Multiple Risk Factors Before Pediatric Cardiac Transplantation Are Associated With Increased Graft Loss

Pediatric Cardiology - Tập 33 - Trang 49-54 - 2011
Scott R. Auerbach1, Marc E. Richmond2, Jonathan M. Chen3, Ralph S. Mosca4, Jan M. Quaegebeur3, Linda J. Addonizio2, Daphne T. Hsu5, Jacqueline M. Lamour5
1Department of Pediatric Cardiology, University of Colorado, Children’s Hospital Colorado, Denver, USA
2Division of Pediatric Cardiology, Columbia University, Morgan Stanley Children’s Hospital of New York at the Columbia University Medical Center, New York, USA
3Division of Pediatric Cardiac Surgery, Columbia University, Morgan Stanley Children’s Hospital of New York at the Columbia University Medical Center, New York, USA
4Division of Cardiovascular Surgery, New York University, NYU Langone Medical Center, New York, USA
5Division of Pediatric Cardiology, Albert Einstein College of Medicine, Children’s Hospital at Montefiore, Bronx, USA

Tóm tắt

Identification of heart transplant recipients at highest risk for a poor outcome could lead to improved posttransplantation survival. A chart review of primary heart transplantations from 1993 to 2006 was performed.

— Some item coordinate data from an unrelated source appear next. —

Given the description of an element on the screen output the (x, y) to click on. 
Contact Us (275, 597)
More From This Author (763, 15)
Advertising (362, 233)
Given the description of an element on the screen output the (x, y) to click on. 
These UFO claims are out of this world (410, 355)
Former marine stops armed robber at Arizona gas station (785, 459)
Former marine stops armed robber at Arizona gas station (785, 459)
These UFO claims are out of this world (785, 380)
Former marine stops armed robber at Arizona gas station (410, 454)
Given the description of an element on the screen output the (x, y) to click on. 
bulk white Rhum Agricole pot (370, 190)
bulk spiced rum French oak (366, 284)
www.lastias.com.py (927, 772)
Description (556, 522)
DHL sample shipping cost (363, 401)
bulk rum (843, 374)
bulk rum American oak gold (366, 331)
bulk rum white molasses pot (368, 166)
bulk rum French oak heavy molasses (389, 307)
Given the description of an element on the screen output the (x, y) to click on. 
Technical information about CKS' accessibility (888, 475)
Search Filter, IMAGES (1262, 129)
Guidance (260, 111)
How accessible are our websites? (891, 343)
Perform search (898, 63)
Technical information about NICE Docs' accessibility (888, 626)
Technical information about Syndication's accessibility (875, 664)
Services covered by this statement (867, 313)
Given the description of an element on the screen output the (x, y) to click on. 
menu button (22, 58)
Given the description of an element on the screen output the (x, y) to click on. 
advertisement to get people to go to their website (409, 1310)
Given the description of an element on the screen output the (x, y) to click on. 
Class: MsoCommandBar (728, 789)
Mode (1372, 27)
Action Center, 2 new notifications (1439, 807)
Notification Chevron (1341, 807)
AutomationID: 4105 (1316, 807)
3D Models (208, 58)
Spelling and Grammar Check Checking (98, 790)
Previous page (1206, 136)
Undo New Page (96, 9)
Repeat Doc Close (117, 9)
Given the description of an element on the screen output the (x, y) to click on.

Analysis was performed to evaluate the risk of graft loss for those with a transplantation age less than 1 year, congenital heart disease (CHD), elevated pulmonary vascular resistance (index > 6), positive panel reactive antibody or crossmatch, liver or renal dysfunction, mechanical ventilation, or mechanical circulatory support (MCS). Primary transplantation was performed for 189 patients. Among these patients, 37% had CHD, 23% had mechanical ventilation, and 6% had renal dysfunction. Overall graft survival was 82% at 1 year and 68% at 5 years. The univariate risk factors for graft loss included mechanical ventilation (hazard ratio [HR], 1.9; 95% confidence interval [CI], 1.15–3.18), CHD (HR, 1.68; 95% CI, 1.04–2.70), and renal dysfunction (HR, 3.05; 95% CI, 1.34–6.70). The multivariate predictors of graft loss were CHD (HR, 1.8; 95% CI, 1.02–2.64), mechanical ventilation (HR, 1.9; 95% CI, 1.13–3.10), and the presence of two or more statistically significant univariate risk factors (SRF) (HR, 3.8; 95% CI, 2.00–7.32). Mechanical ventilation, CHD, and the presence of two or more SRFs identify pediatric patients at higher risk for graft loss and should be considered in the management of children with end-stage heart failure.